Of the entries below, repeat exactly only those lines from the one containing "The width and height of the screenshot is (755, 288)." through the last line, with pictures omitted.

(Stored records)

++++++++++

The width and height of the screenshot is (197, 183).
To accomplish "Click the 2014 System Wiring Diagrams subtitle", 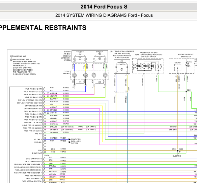I will click(104, 15).
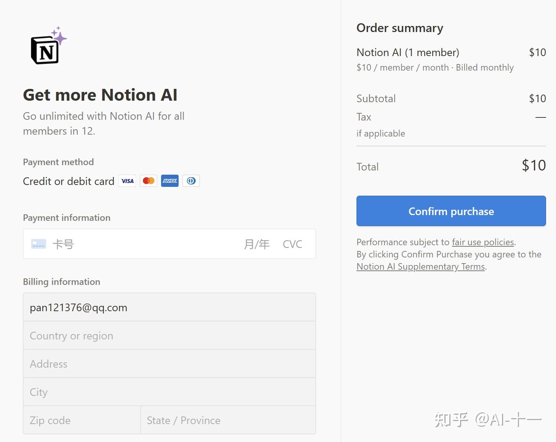Open the Country or region selector

click(169, 336)
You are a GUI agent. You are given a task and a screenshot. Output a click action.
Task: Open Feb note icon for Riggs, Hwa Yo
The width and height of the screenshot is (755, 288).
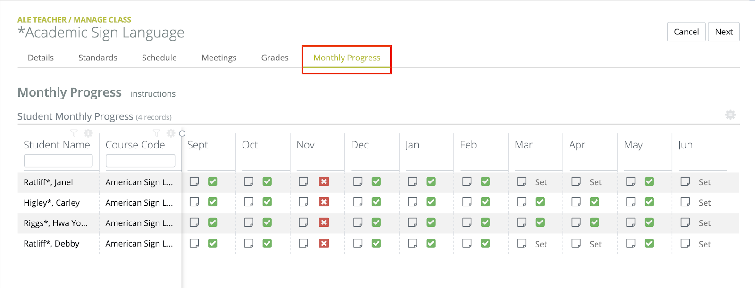tap(467, 222)
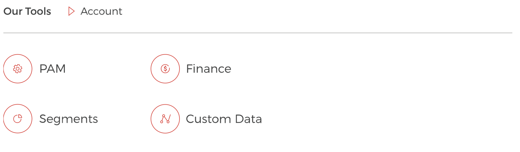The height and width of the screenshot is (152, 520).
Task: Click the PAM text label
Action: [53, 69]
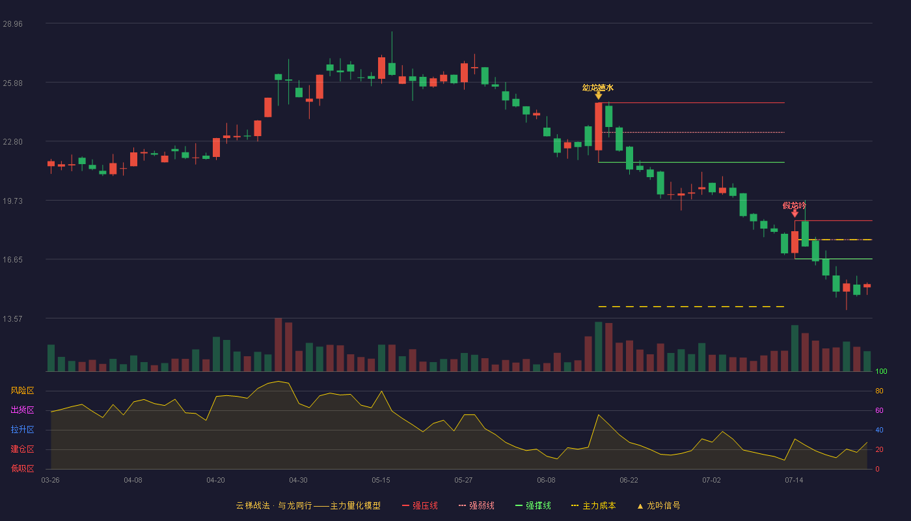This screenshot has height=521, width=911.
Task: Click the 28.96 price axis label
Action: coord(12,23)
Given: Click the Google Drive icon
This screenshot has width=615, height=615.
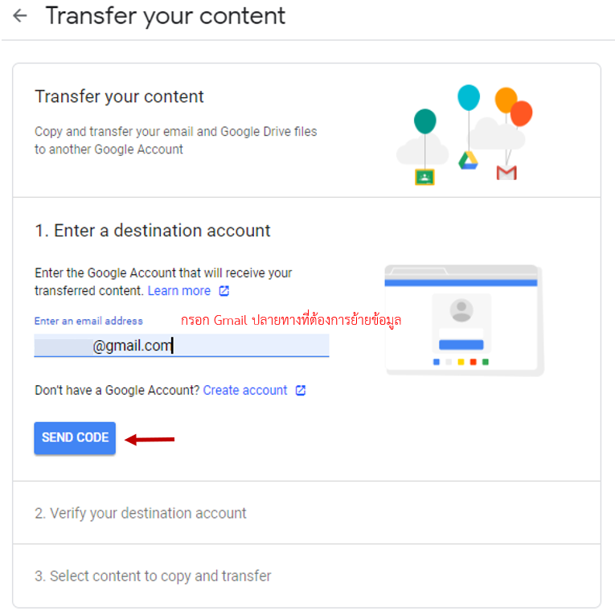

++++++++++

**Exercise result**.
The width and height of the screenshot is (755, 288).
tap(467, 222)
The height and width of the screenshot is (152, 520).
Task: Click the PAM text label
Action: [53, 69]
This screenshot has height=521, width=911.
Task: Click the 28.96 price axis label
Action: coord(12,23)
Given: Click the Google Drive icon
This screenshot has width=615, height=615.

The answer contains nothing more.